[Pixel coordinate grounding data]
____
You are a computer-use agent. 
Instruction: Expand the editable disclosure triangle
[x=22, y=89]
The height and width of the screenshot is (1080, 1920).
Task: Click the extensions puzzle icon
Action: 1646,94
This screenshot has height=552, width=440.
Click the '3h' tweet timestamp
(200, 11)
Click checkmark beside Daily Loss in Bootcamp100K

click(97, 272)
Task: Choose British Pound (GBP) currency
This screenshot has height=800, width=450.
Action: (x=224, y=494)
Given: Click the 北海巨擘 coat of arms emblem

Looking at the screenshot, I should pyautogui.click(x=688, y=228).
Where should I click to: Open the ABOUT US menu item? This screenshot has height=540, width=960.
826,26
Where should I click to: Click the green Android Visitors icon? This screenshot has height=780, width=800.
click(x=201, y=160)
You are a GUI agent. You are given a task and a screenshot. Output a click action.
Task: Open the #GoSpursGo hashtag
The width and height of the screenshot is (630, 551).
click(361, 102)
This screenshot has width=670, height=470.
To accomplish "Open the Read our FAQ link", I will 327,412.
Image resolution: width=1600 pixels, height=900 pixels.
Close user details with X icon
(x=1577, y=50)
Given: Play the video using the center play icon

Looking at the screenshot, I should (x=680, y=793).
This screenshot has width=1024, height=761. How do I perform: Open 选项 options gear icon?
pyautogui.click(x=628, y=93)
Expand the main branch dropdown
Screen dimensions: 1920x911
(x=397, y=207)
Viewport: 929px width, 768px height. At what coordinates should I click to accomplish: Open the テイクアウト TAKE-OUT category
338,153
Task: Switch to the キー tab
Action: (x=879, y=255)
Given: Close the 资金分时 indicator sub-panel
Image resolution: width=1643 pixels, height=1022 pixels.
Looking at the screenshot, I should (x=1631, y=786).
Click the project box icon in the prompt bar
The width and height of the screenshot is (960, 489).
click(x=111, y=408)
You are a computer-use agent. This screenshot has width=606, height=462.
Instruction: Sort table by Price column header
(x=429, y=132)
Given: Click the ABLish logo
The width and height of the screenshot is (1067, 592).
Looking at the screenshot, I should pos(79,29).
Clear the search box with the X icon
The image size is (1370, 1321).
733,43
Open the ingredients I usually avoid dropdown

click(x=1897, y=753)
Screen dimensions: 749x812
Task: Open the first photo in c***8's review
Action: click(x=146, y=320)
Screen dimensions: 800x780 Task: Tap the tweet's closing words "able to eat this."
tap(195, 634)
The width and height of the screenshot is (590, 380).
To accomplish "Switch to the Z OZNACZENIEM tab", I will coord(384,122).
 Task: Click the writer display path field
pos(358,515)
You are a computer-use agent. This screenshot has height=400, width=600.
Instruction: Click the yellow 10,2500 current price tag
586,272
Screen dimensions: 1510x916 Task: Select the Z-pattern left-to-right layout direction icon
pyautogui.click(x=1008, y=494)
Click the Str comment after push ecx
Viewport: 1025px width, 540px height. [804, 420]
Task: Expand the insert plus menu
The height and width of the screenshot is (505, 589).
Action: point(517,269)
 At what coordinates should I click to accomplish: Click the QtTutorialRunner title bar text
____
Exactly as written, please output every entry.

■ ANSWER SPACE:
You are a computer-use agent. 
Instruction: Expand the editable disclosure triangle
[x=22, y=89]
The height and width of the screenshot is (1080, 1920).
Task: Click the extensions puzzle icon
Action: 1646,94
This screenshot has height=552, width=440.
Click the '3h' tweet timestamp
(200, 11)
Click checkmark beside Daily Loss in Bootcamp100K

click(97, 272)
Task: Choose British Pound (GBP) currency
This screenshot has height=800, width=450.
Action: (x=224, y=494)
Given: Click the 北海巨擘 coat of arms emblem

Looking at the screenshot, I should pyautogui.click(x=688, y=228).
Where should I click to: Open the ABOUT US menu item? This screenshot has height=540, width=960.
826,26
Where should I click to: Click the green Android Visitors icon? This screenshot has height=780, width=800.
click(x=201, y=160)
You are a GUI agent. You are given a task and a screenshot. Output a click action.
Task: Open the #GoSpursGo hashtag
The width and height of the screenshot is (630, 551).
click(361, 102)
This screenshot has width=670, height=470.
To accomplish "Open the Read our FAQ link", I will 327,412.
Image resolution: width=1600 pixels, height=900 pixels.
Close user details with X icon
(x=1577, y=50)
Given: Play the video using the center play icon

Looking at the screenshot, I should (x=680, y=793).
This screenshot has width=1024, height=761. How do I perform: Open 选项 options gear icon?
pyautogui.click(x=628, y=93)
Expand the main branch dropdown
Screen dimensions: 1920x911
(x=397, y=207)
Viewport: 929px width, 768px height. At what coordinates should I click to accomplish: Open the テイクアウト TAKE-OUT category
338,153
Task: Switch to the キー tab
Action: (x=879, y=255)
Given: Close the 资金分时 indicator sub-panel
Image resolution: width=1643 pixels, height=1022 pixels.
Looking at the screenshot, I should (x=1631, y=786).
Click the project box icon in the prompt bar
The width and height of the screenshot is (960, 489).
click(x=111, y=408)
You are a computer-use agent. This screenshot has width=606, height=462.
Instruction: Sort table by Price column header
(x=429, y=132)
Given: Click the ABLish logo
The width and height of the screenshot is (1067, 592).
Looking at the screenshot, I should pos(79,29).
Clear the search box with the X icon
The image size is (1370, 1321).
733,43
Open the ingredients I usually avoid dropdown

click(x=1897, y=753)
Screen dimensions: 749x812
Task: Open the first photo in c***8's review
Action: click(x=146, y=320)
Screen dimensions: 800x780 Task: Tap the tweet's closing words "able to eat this."
tap(195, 634)
The width and height of the screenshot is (590, 380).
To accomplish "Switch to the Z OZNACZENIEM tab", I will coord(384,122).
 Task: Click the writer display path field
pos(358,515)
You are a computer-use agent. This screenshot has height=400, width=600.
Instruction: Click the yellow 10,2500 current price tag
586,272
Screen dimensions: 1510x916 Task: Select the Z-pattern left-to-right layout direction icon
pyautogui.click(x=1008, y=494)
Click the Str comment after push ecx
Viewport: 1025px width, 540px height. [804, 420]
Task: Expand the insert plus menu
The height and width of the screenshot is (505, 589).
Action: point(517,269)
 At what coordinates should I click to accomplish: Click the QtTutorialRunner title bar text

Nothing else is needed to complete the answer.